PROBLEM TO WORK ON
Starting at the first line below, copy through to the last line exactly.

[DATA SUPPLIED — start]

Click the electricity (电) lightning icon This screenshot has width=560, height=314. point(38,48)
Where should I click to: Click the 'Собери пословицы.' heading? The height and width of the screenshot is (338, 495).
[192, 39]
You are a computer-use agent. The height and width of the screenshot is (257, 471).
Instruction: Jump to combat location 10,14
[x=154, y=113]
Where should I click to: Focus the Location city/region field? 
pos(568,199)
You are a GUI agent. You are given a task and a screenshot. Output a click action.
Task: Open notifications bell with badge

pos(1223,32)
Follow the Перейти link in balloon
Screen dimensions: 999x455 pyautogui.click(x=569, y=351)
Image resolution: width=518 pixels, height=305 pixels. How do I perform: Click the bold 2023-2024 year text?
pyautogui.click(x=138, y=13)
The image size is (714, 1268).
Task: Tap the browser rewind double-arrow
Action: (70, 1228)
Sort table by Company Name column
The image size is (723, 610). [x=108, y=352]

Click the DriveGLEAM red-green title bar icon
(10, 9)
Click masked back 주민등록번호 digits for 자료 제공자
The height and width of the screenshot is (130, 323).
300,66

[DATA SUPPLIED — finish]

RESPONSE FOR THIS EXERCISE
Click the electricity (电) lightning icon This screenshot has width=560, height=314. point(38,48)
Where should I click to: Click the 'Собери пословицы.' heading? The height and width of the screenshot is (338, 495).
[192, 39]
You are a computer-use agent. The height and width of the screenshot is (257, 471).
Instruction: Jump to combat location 10,14
[x=154, y=113]
Where should I click to: Focus the Location city/region field? 
pos(568,199)
You are a GUI agent. You are given a task and a screenshot. Output a click action.
Task: Open notifications bell with badge

pos(1223,32)
Follow the Перейти link in balloon
Screen dimensions: 999x455 pyautogui.click(x=569, y=351)
Image resolution: width=518 pixels, height=305 pixels. How do I perform: Click the bold 2023-2024 year text?
pyautogui.click(x=138, y=13)
The image size is (714, 1268).
Task: Tap the browser rewind double-arrow
Action: (70, 1228)
Sort table by Company Name column
The image size is (723, 610). [x=108, y=352]

Click the DriveGLEAM red-green title bar icon
(10, 9)
Click masked back 주민등록번호 digits for 자료 제공자
The height and width of the screenshot is (130, 323).
300,66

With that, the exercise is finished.